--- Problem to solve ---
Put the part that opens with the line containing "on url-text: telegraph.co.uk/news/2019/05/23/trans-sw…" and closes with the line containing "Image resolution: width=1124" into a numbered list, leaving out any blank lines.

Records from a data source
- - - - -
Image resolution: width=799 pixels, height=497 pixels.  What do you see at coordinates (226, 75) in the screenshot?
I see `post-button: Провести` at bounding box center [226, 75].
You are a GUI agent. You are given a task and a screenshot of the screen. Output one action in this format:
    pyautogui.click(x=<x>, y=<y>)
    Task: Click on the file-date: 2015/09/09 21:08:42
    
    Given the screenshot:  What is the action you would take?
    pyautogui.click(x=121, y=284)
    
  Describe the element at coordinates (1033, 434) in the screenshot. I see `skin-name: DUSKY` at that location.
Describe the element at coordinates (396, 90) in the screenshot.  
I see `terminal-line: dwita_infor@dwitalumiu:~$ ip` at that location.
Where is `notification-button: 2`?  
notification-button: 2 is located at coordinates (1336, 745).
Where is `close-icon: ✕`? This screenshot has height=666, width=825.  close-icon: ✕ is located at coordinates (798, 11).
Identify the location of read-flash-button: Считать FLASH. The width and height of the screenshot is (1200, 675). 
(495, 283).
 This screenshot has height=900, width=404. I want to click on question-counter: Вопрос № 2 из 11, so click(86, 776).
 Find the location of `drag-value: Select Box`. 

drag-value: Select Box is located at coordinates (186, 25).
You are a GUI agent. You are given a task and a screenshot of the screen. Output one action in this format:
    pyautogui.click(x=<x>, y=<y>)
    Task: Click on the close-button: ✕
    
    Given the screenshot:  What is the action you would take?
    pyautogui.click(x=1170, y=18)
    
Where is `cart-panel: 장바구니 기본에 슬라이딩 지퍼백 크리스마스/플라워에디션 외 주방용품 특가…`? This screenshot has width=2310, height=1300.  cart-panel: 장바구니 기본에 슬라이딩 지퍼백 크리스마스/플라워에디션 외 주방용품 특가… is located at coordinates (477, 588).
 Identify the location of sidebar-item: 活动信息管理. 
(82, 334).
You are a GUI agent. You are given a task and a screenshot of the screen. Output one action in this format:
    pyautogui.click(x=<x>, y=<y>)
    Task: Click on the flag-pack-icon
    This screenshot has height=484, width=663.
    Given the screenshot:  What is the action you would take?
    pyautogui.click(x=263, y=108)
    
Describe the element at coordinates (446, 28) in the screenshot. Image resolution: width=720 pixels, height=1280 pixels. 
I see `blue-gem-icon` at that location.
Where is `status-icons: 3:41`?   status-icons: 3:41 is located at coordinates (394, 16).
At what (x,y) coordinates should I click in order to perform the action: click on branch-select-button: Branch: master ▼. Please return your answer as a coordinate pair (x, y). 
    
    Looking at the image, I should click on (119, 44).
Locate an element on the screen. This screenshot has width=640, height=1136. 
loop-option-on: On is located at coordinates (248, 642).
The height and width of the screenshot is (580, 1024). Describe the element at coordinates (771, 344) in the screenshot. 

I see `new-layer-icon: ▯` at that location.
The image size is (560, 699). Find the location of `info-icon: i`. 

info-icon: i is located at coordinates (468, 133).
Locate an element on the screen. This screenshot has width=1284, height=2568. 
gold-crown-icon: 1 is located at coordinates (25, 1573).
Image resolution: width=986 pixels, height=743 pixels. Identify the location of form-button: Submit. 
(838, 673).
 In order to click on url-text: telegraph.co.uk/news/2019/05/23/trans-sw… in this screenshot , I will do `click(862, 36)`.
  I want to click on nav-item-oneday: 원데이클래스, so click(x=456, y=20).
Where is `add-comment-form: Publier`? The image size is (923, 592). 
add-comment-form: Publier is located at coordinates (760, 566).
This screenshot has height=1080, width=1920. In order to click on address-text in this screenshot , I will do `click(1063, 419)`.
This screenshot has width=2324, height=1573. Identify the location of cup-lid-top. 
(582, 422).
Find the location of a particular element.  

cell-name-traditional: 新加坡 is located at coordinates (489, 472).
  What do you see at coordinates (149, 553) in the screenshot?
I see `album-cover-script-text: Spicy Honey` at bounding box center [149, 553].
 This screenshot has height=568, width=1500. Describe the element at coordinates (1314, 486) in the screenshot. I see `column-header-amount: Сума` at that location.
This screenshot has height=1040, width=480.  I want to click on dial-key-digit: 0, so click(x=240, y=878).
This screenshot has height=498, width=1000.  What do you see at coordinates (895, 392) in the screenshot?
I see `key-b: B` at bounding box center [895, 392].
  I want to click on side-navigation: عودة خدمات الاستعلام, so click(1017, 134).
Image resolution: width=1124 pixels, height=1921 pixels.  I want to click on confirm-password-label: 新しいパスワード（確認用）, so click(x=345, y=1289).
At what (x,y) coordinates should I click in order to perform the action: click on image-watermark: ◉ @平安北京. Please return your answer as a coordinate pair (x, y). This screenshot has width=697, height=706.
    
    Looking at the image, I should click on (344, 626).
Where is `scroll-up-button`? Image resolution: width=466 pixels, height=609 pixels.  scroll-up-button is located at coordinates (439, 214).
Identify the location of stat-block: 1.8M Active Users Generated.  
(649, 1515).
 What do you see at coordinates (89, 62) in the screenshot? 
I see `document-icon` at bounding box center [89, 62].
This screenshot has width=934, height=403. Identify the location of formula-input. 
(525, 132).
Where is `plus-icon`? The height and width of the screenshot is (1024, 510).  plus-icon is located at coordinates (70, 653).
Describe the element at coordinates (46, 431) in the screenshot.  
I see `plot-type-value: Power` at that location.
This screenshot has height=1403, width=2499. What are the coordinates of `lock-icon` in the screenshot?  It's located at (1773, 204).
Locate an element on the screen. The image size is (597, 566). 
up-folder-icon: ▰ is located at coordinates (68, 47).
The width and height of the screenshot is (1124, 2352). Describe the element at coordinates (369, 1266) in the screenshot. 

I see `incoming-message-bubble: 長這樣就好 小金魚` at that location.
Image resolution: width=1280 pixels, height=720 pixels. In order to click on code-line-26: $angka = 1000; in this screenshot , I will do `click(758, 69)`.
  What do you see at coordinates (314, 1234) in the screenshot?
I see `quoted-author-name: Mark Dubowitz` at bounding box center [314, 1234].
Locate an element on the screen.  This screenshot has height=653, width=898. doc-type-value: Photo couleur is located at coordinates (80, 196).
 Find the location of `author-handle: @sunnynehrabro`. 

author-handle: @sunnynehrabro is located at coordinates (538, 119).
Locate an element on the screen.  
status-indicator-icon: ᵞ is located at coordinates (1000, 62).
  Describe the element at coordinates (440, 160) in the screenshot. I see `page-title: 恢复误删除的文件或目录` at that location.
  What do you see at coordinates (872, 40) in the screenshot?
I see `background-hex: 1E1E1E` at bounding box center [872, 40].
- - - - -
--- Answer for the task ---
1.  In order to click on url-text: telegraph.co.uk/news/2019/05/23/trans-sw… in this screenshot , I will do `click(862, 36)`.
2.   I want to click on nav-item-oneday: 원데이클래스, so click(x=456, y=20).
3. Where is `add-comment-form: Publier`? The image size is (923, 592). 
4. add-comment-form: Publier is located at coordinates (760, 566).
5. This screenshot has height=1080, width=1920. In order to click on address-text in this screenshot , I will do `click(1063, 419)`.
6. This screenshot has width=2324, height=1573. Identify the location of cup-lid-top. 
7. (582, 422).
8. Find the location of a particular element.  
9. cell-name-traditional: 新加坡 is located at coordinates (489, 472).
10.   What do you see at coordinates (149, 553) in the screenshot?
11. I see `album-cover-script-text: Spicy Honey` at bounding box center [149, 553].
12.  This screenshot has height=568, width=1500. Describe the element at coordinates (1314, 486) in the screenshot. I see `column-header-amount: Сума` at that location.
13. This screenshot has height=1040, width=480.  I want to click on dial-key-digit: 0, so click(x=240, y=878).
14. This screenshot has height=498, width=1000.  What do you see at coordinates (895, 392) in the screenshot?
15. I see `key-b: B` at bounding box center [895, 392].
16.   I want to click on side-navigation: عودة خدمات الاستعلام, so click(1017, 134).
17. Image resolution: width=1124 pixels, height=1921 pixels.  I want to click on confirm-password-label: 新しいパスワード（確認用）, so click(x=345, y=1289).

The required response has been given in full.